Why stack size matters so much

One of the most common problems when creating a first task is choosing an unrealistic stack size.

A task that only toggles an LED may need very little stack.

A task that uses formatted printing, large local buffers, or nested function calls may need much more.

If the stack is too small, the system may behave unpredictably or trigger stack overflow handling if that feature is enabled. So even in a first simple project, stack size is not a decorative parameter. It is part of making the task stable.

A good beginner habit is to start with a conservative value, keep task code simple, and later monitor stack usage if the project grows.

Why your first task should usually block

A very common bad beginner task looks like this:

void BadTask(void *pvParameters)
{
    for (;;)
    {
        toggle_led();
    }
}

This task never blocks, never delays, and never waits. If it has a high enough priority, it can consume CPU constantly.

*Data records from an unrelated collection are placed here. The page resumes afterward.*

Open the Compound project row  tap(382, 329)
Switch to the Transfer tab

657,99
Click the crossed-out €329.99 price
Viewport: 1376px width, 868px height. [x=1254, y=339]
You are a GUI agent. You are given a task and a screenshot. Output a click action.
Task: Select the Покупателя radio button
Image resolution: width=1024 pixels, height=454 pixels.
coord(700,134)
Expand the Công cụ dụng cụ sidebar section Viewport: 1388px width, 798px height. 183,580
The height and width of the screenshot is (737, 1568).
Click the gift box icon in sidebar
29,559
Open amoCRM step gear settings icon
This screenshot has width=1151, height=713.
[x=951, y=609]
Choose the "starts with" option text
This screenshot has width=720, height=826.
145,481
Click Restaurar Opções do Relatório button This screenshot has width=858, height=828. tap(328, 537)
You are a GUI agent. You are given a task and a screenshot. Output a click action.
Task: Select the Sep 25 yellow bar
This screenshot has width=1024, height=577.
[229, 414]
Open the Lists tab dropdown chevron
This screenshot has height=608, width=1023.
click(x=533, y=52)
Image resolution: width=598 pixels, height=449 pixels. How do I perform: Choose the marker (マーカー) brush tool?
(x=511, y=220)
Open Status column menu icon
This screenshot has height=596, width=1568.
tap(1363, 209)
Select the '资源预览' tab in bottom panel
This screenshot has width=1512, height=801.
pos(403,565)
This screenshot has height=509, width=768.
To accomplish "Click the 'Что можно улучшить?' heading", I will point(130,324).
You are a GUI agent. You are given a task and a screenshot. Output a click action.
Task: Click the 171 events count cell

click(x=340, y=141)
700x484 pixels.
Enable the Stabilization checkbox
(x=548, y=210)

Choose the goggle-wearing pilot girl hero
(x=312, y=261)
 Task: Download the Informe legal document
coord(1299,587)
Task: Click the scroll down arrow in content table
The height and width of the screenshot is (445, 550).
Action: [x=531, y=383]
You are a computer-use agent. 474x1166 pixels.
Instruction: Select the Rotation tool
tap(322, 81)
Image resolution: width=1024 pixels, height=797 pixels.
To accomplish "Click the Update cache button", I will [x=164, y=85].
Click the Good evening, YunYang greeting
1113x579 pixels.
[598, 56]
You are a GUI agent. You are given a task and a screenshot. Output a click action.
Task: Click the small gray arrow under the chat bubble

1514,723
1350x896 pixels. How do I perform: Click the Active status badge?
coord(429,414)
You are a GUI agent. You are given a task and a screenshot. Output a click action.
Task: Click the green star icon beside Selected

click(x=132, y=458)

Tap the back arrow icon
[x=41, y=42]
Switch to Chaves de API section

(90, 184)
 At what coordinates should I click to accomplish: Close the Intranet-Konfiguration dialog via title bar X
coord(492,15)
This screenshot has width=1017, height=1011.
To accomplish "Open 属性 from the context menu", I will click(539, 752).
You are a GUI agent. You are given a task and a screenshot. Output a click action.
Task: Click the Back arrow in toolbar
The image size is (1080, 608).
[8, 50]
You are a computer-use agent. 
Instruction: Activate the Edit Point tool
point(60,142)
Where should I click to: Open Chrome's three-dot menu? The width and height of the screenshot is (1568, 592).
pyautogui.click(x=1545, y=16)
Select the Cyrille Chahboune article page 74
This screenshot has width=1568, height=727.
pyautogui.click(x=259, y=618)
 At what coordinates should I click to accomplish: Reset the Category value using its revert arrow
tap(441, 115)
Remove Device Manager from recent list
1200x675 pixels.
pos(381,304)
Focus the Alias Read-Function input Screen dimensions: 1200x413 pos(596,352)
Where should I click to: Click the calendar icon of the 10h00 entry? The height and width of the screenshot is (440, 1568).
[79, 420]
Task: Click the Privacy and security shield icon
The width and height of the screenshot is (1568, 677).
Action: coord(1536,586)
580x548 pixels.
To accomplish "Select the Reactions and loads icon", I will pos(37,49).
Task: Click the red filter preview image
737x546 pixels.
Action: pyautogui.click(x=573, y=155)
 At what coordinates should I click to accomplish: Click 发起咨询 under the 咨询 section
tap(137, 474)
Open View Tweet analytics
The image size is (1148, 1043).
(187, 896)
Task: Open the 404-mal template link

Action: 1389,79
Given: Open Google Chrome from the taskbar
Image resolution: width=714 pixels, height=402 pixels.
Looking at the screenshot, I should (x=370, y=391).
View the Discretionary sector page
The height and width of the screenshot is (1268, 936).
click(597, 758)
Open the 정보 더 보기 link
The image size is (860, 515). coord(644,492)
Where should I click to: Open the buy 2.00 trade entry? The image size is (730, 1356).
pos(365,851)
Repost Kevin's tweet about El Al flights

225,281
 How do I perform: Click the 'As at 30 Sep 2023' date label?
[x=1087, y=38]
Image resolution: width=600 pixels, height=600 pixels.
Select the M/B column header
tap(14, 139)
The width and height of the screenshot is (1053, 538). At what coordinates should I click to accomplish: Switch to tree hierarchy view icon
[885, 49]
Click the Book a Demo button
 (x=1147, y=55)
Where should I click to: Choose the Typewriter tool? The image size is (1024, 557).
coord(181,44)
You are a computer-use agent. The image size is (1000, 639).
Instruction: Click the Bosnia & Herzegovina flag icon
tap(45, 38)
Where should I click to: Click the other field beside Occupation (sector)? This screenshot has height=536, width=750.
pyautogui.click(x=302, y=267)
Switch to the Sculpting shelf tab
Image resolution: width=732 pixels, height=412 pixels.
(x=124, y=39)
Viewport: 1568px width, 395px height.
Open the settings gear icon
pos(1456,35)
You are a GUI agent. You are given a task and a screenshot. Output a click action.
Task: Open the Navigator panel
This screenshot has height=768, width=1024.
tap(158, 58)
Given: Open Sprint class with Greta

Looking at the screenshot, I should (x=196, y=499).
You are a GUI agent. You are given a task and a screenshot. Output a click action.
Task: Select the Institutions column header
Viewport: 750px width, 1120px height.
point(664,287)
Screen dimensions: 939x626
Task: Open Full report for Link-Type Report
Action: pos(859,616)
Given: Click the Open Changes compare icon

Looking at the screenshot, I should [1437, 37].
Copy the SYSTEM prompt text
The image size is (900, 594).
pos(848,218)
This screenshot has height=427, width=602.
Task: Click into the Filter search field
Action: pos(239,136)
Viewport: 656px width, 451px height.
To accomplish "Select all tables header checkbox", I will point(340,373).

A better first task is one that performs a small action and then blocks for a while:

void BetterTask(void *pvParameters)
{
    for (;;)
    {
        toggle_led();
        vTaskDelay(pdMS_TO_TICKS(500));
    }
}

This pattern teaches the right habit early: tasks should often wait when they have nothing useful to do.

A good first ARM board example

On an ARM board such as an STM32 Nucleo, LPCXpresso board, or similar Cortex-M development board, a strong first task example is usually one of these:

  • A blinking LED task.
  • A serial print task.
  • A button-reading task that posts an event.
  • A queue-based sender task later on.

These are good first tasks because they are easy to observe and easy to debug. If the LED blinks or the serial message appears, you know the task is running.

Common beginner mistakes

One common mistake is forgetting that the task function must match the expected FreeRTOS signature.

Another is forgetting to call vTaskStartScheduler(). The task may be created successfully, but it will not run until the scheduler starts.

Another is using too little heap memory when relying on xTaskCreate(). Since dynamic task creation allocates from the FreeRTOS heap, insufficient heap can cause task creation or scheduler startup problems.

Another is giving the task too small a stack.

Another is creating a task that never blocks, which can make the system appear stuck or unfair.

Another is assuming code after vTaskStartScheduler() will run normally. In a functioning system, it usually should not.

Another is misconfiguring interrupt priorities on ARM Cortex-M systems. FreeRTOS explicitly warns that interrupt priority setup on Cortex-M is a frequent source of problems.

A useful beginner checklist

Before running your first task, check these points:

  • The task function has the correct form.
  • The task is created successfully.
  • The scheduler is started.
  • The stack size is reasonable.
  • The task blocks or delays rather than spinning forever.
  • The heap configuration supports task creation.
  • The board port and interrupt settings are correct for your ARM target.

This checklist solves many first-project problems.

A simple mental model

A helpful way to think about it is this:

  • main() prepares the system.
  • xTaskCreate() registers work with the kernel.
  • vTaskStartScheduler() turns the kernel on.
  • The task function becomes one execution context managed by the RTOS.

Once that model is clear, FreeRTOS stops feeling mysterious.

Conclusion

Creating your first task on ARM with FreeRTOS is really about understanding the shift from ordinary embedded flow to scheduler-driven execution. You define a task function, create it with xTaskCreate() or xTaskCreateStatic(), and then call vTaskStartScheduler() so the kernel can begin running tasks. The task itself is not just a helper function. It is a managed execution context with its own stack, priority, and lifetime inside the RTOS.

The most important beginner lessons are straightforward. Keep the task function simple. Use a sensible stack size. Let the task block when idle. Understand what each xTaskCreate() parameter means. Make sure the heap, config, and ARM port are set up correctly. Once that first task runs, the rest of FreeRTOS becomes much easier to build on.